The Hershey Company traces its origins to the 1880s, when Milton S. Hershey founded the Lancaster Caramel Company in Lancaster, Pennsylvania. After seeing German-made chocolate-processing machinery at the World’s Columbian Exposition of 1893 in Chicago, Hershey decided to go into the chocolate business. In 1894 he started a chocolate company that had various confections on the market by the following year. In 1900 he sold the caramel company to a competitor and began the manufacture and sale of milk chocolate bars. Business was so successful that in 1903 Hershey started work on a new factory in Derry Township, Pennsylvania. It eventually became the world’s largest chocolate-manufacturing plant.
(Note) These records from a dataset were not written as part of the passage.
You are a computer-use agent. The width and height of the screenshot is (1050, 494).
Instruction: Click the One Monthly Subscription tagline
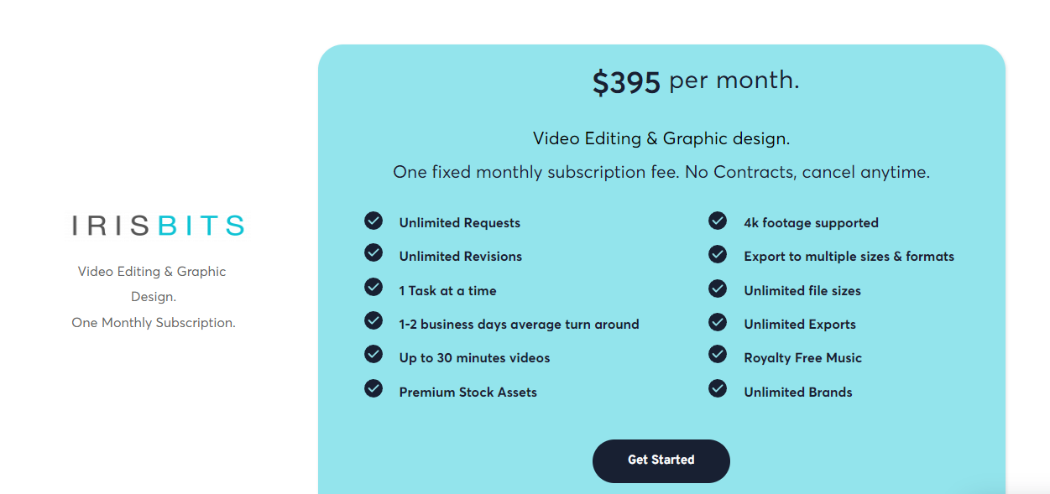tap(154, 323)
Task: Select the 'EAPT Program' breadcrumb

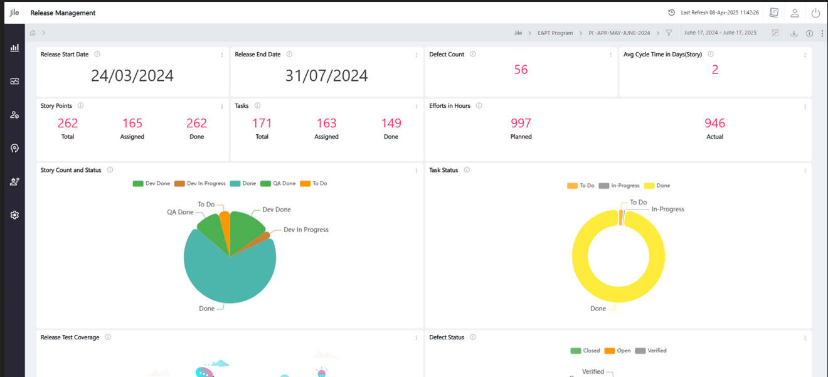Action: tap(555, 33)
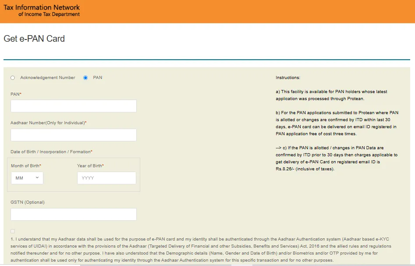
Task: Select the Acknowledgement Number radio button
Action: (x=13, y=78)
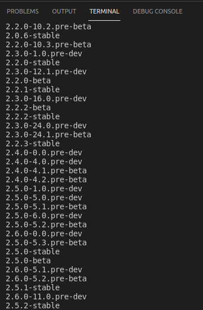Click the 2.3.0-1.0.pre-dev output line

(x=44, y=54)
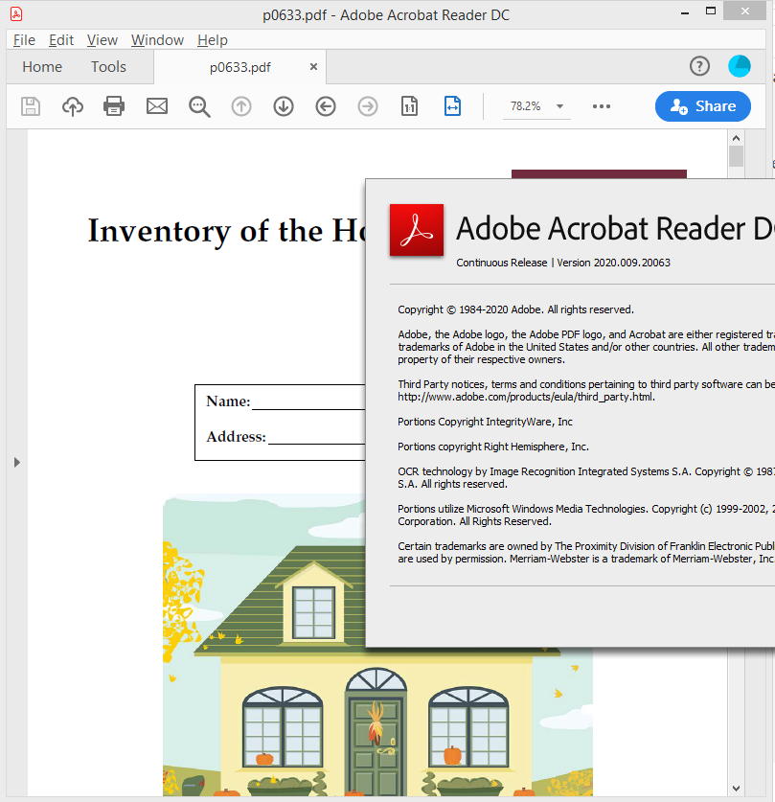Click the page number navigation icon
The height and width of the screenshot is (802, 775).
[x=409, y=106]
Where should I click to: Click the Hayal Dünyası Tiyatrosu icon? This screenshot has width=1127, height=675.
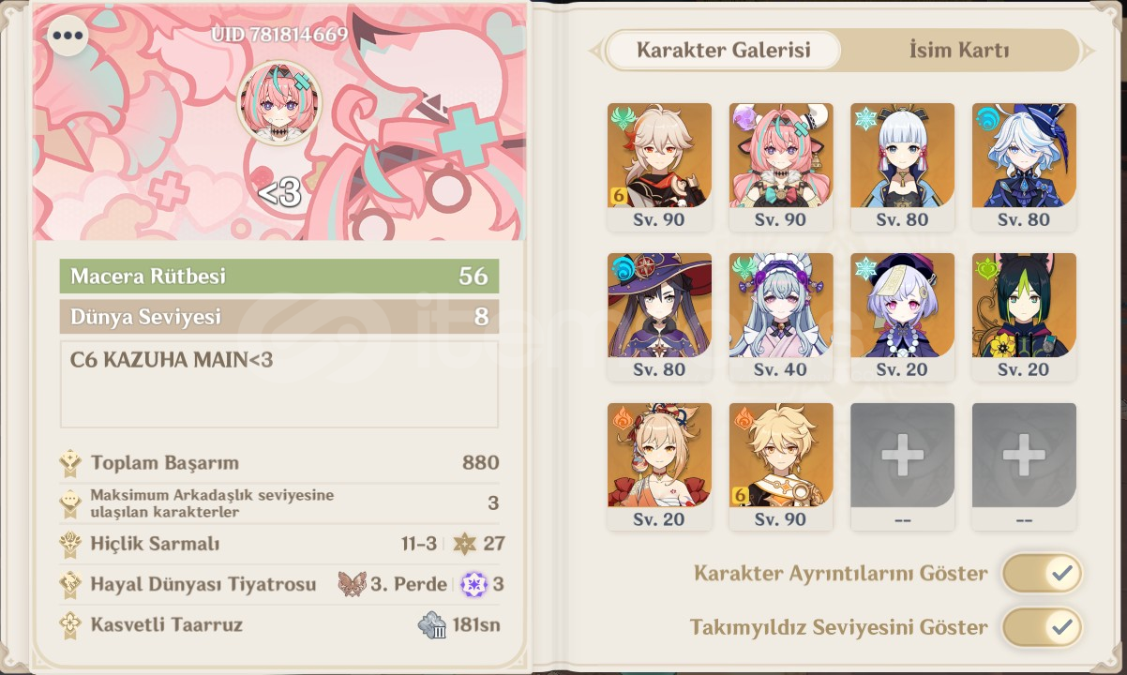pyautogui.click(x=70, y=584)
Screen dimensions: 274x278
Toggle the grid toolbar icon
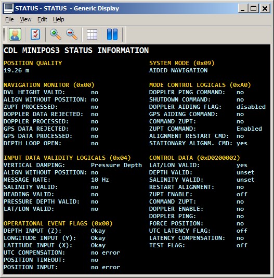[92, 34]
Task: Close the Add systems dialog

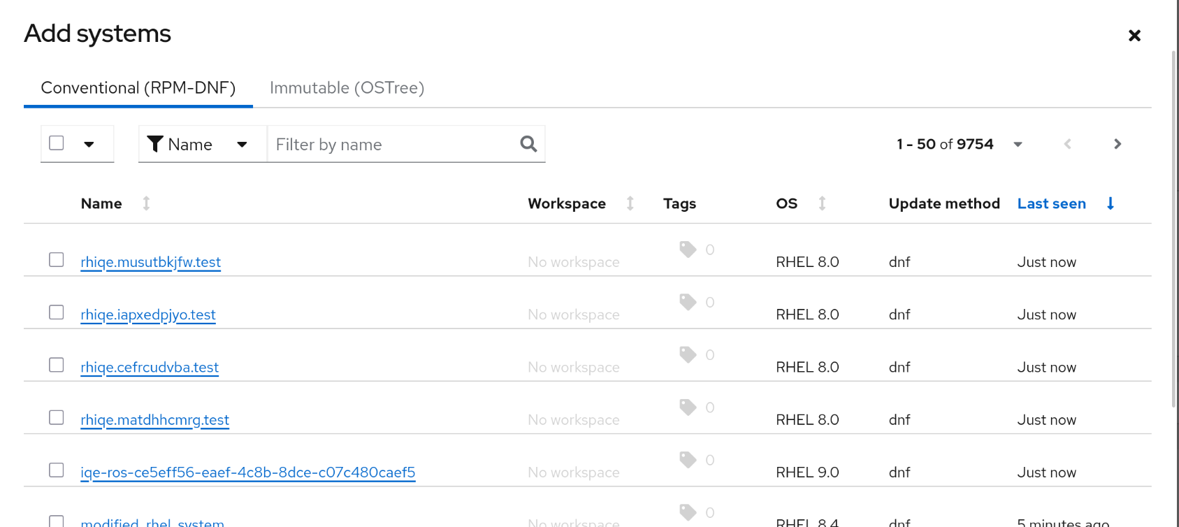Action: [x=1134, y=36]
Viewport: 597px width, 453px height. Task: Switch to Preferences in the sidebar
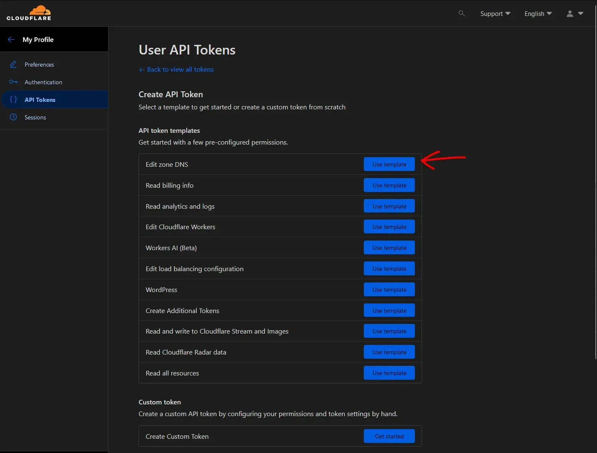click(39, 64)
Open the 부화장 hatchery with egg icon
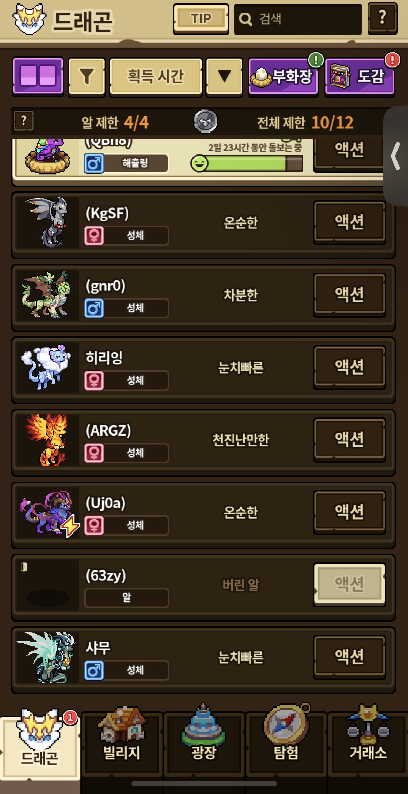This screenshot has width=408, height=794. click(x=283, y=76)
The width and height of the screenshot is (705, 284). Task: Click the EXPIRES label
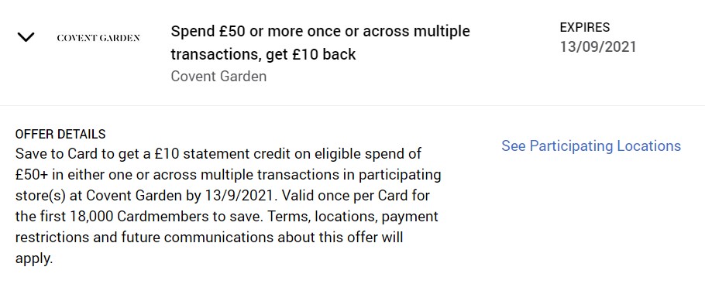click(584, 27)
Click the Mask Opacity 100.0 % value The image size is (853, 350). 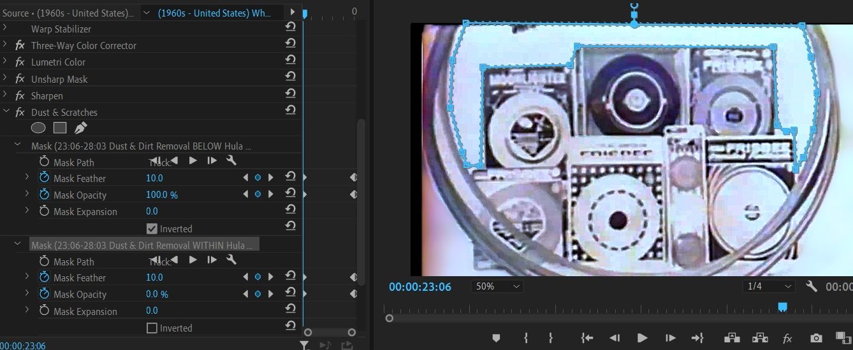point(162,195)
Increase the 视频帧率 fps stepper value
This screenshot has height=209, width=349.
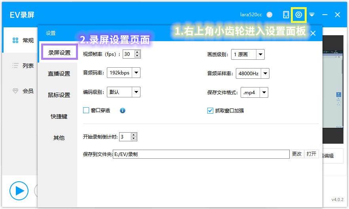[137, 52]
An unincorporated community called Hershey developed around the factory.

In 1908 the Hershey Chocolate Co. was incorporated, and in 1927 it was reorganized as the Hershey Chocolate Corporation, a publicly traded company. Under the guidance of Milton Hershey—who remained with the company until shortly before his death in 1945—the product line steadily expanded, with the introduction of Kisses (large morsels) in 1907, Milk Chocolate with Almonds in 1908, Mr. Goodbar (with peanuts) in 1925, and Krackel (with crisped rice) in 1938. Hershey contributed to the World War II war effort with Field Ration D, an emergency nutrition bar that did not melt in tropical heat and was intentionally not tasty enough to tempt soldiers to eat it as a snack.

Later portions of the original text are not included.